Kirk asks the Guardian, "If we are successful", and the Guardian responds, "then you will be returned. It will be as if none of you have gone".
The Guardian doesn't say IT will return them if they are successful, but there is no other entity who could do it. The Guardian would have to have power over time, otherwise all three of them would be stuck in the 1930s.
So Kirk is the one who comes up with a solution to take Bones back in time, before the cordrazine accident occurred, and just prevent it from happening. And Spock goes along with it.
I get this is a solution, but let's see, the possibility of going back in time several hours through an alien being/structure that they have no knowledge AND messing up the time continuum, or, or taking off for the nearest medical facility who could treat Dr. McCoy, hmmm, now, which is the better option?
Quote:FaceInTheCrowd
Or, the Guardian's warnings and assists could have been a failsafe that kicked in whenever travelers did something they weren't supposed to.
This is theoretical, but I suppose someone could actually have a desire to remain wherever the Guardian sent them instead of lifting a finger to fix time. Take Dr. McCoy. After Dr. McCoy recovered, he wasn't fretting around about being in a different era. It seemed like, from the way he flirted with Edith, he might have considered the possibility of remaining there. He really didn't have a choice, I know that, but, all of these people on the Enterprise are supposed to be hotshots, even for their time period. McCoy could conceivably use his knowledge to change the present by "inventing" cures which are standard for the 23rd century but are unknown in the 20th.

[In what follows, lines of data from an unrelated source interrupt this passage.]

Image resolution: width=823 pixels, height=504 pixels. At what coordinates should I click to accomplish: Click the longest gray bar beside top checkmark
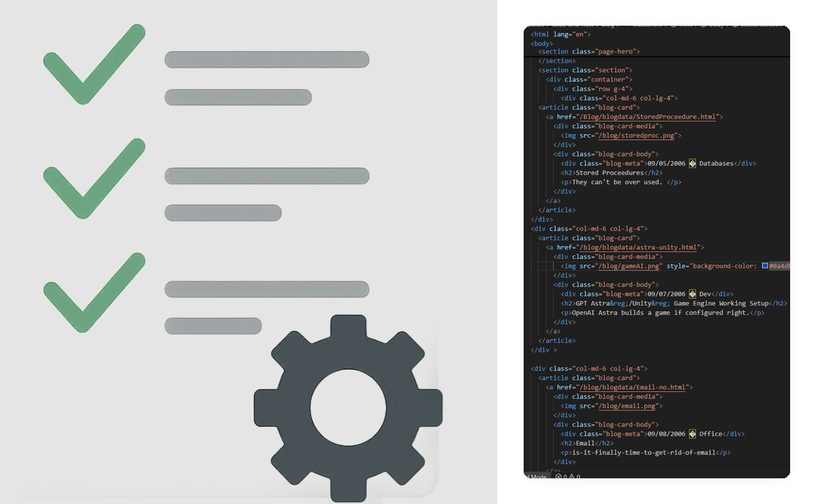pos(266,59)
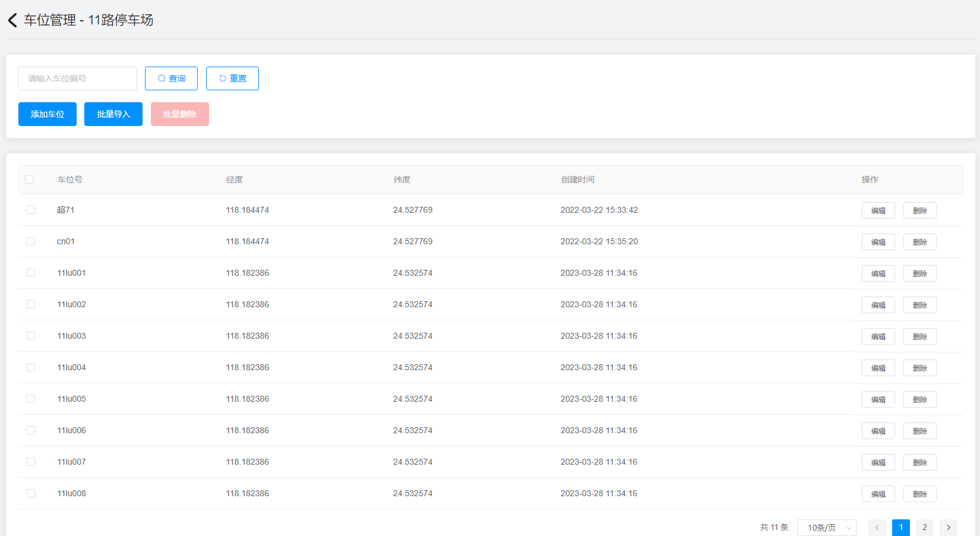
Task: Focus the 请输入车位编号 search field
Action: [x=78, y=78]
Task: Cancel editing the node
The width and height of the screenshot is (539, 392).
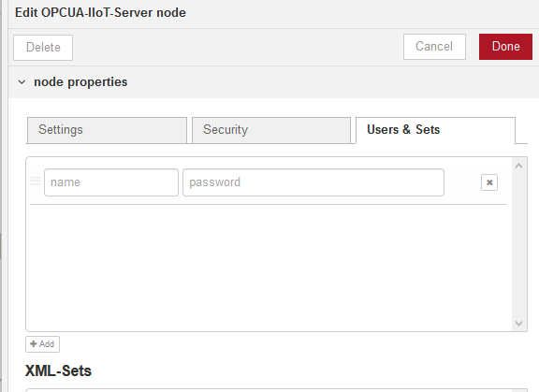Action: (434, 47)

He would have the opportunity to become one of the most famous doctors in history.
I wonder if the Guardian has the ability to punish someone who refuses to try anything to fix a mistake in time. Kirk seems to think that if he and Spock can't do it, the landing party should try it, telling them, if they fail, at least they'll be alive somewhere. I'm wondering what he means by "if they fail".
They won't have Spock or his tricorder, so there is no possibility of success. It's Kirk and Spock, or nothing. So wouldn't that mean they'd be deliberately going back into time and spending the rest of the lives there, with the knowledge they have from the future? I wonder if the Guardian would punish them in that instance.
The best way to frustrate a cyberbully is to ignore him.